*Work to be completed*.
Please retype the entries below exactly as they are written.
[[ Data extract, beginning ]]
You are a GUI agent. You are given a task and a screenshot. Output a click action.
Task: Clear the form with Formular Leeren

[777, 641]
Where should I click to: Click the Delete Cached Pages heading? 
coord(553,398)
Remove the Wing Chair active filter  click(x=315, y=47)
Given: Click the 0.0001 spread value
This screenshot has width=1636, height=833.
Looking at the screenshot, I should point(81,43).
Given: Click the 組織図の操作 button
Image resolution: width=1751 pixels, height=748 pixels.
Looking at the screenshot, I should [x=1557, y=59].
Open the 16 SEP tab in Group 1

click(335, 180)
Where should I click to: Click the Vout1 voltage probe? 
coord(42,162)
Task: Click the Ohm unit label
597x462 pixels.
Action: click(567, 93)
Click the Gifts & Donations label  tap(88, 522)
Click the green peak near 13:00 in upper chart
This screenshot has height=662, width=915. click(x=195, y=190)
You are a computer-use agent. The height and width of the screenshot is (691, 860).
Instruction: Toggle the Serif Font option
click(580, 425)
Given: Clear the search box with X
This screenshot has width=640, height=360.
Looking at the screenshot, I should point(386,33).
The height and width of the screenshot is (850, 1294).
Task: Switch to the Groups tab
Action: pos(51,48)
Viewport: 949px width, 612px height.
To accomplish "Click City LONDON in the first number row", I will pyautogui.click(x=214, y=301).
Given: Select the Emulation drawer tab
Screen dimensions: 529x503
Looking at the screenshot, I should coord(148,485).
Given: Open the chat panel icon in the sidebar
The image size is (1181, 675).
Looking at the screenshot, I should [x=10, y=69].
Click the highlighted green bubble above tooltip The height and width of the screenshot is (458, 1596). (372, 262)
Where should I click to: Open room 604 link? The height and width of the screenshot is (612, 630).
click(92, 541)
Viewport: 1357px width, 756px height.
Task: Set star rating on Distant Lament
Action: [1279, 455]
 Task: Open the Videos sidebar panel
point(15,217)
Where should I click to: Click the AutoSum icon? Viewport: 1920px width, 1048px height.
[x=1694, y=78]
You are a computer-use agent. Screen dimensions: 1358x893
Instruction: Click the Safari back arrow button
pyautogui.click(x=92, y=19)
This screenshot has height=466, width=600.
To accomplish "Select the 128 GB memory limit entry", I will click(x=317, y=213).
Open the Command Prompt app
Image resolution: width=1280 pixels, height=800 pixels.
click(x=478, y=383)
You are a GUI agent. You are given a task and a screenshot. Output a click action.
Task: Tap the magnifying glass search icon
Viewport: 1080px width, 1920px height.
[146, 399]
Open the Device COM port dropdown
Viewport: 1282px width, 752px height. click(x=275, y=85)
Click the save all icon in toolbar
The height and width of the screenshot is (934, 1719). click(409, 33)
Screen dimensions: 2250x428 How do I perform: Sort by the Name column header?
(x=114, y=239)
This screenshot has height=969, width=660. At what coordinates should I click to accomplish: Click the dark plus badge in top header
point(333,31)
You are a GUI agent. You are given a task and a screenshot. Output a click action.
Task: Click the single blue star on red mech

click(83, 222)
[[ Data extract, end ]]
*Exercise solution*.
You are a GUI agent. You are given a task and a screenshot. Output a click action.
Task: Clear the form with Formular Leeren

[777, 641]
Where should I click to: Click the Delete Cached Pages heading? 
coord(553,398)
Remove the Wing Chair active filter  click(x=315, y=47)
Given: Click the 0.0001 spread value
This screenshot has width=1636, height=833.
Looking at the screenshot, I should point(81,43).
Given: Click the 組織図の操作 button
Image resolution: width=1751 pixels, height=748 pixels.
Looking at the screenshot, I should [x=1557, y=59].
Open the 16 SEP tab in Group 1

click(335, 180)
Where should I click to: Click the Vout1 voltage probe? 
coord(42,162)
Task: Click the Ohm unit label
597x462 pixels.
Action: click(567, 93)
Click the Gifts & Donations label  tap(88, 522)
Click the green peak near 13:00 in upper chart
This screenshot has height=662, width=915. click(x=195, y=190)
You are a computer-use agent. The height and width of the screenshot is (691, 860).
Instruction: Toggle the Serif Font option
click(580, 425)
Given: Clear the search box with X
This screenshot has width=640, height=360.
Looking at the screenshot, I should point(386,33).
The height and width of the screenshot is (850, 1294).
Task: Switch to the Groups tab
Action: pos(51,48)
Viewport: 949px width, 612px height.
To accomplish "Click City LONDON in the first number row", I will pyautogui.click(x=214, y=301).
Given: Select the Emulation drawer tab
Screen dimensions: 529x503
Looking at the screenshot, I should coord(148,485).
Given: Open the chat panel icon in the sidebar
The image size is (1181, 675).
Looking at the screenshot, I should [x=10, y=69].
Click the highlighted green bubble above tooltip The height and width of the screenshot is (458, 1596). (372, 262)
Where should I click to: Open room 604 link? The height and width of the screenshot is (612, 630).
click(92, 541)
Viewport: 1357px width, 756px height.
Task: Set star rating on Distant Lament
Action: [1279, 455]
 Task: Open the Videos sidebar panel
point(15,217)
Where should I click to: Click the AutoSum icon? Viewport: 1920px width, 1048px height.
[x=1694, y=78]
You are a computer-use agent. Screen dimensions: 1358x893
Instruction: Click the Safari back arrow button
pyautogui.click(x=92, y=19)
This screenshot has height=466, width=600.
To accomplish "Select the 128 GB memory limit entry", I will click(x=317, y=213).
Open the Command Prompt app
Image resolution: width=1280 pixels, height=800 pixels.
click(x=478, y=383)
You are a GUI agent. You are given a task and a screenshot. Output a click action.
Task: Tap the magnifying glass search icon
Viewport: 1080px width, 1920px height.
[146, 399]
Open the Device COM port dropdown
Viewport: 1282px width, 752px height. click(x=275, y=85)
Click the save all icon in toolbar
The height and width of the screenshot is (934, 1719). click(409, 33)
Screen dimensions: 2250x428 How do I perform: Sort by the Name column header?
(x=114, y=239)
This screenshot has height=969, width=660. At what coordinates should I click to accomplish: Click the dark plus badge in top header
point(333,31)
You are a GUI agent. You are given a task and a screenshot. Output a click action.
Task: Click the single blue star on red mech

click(83, 222)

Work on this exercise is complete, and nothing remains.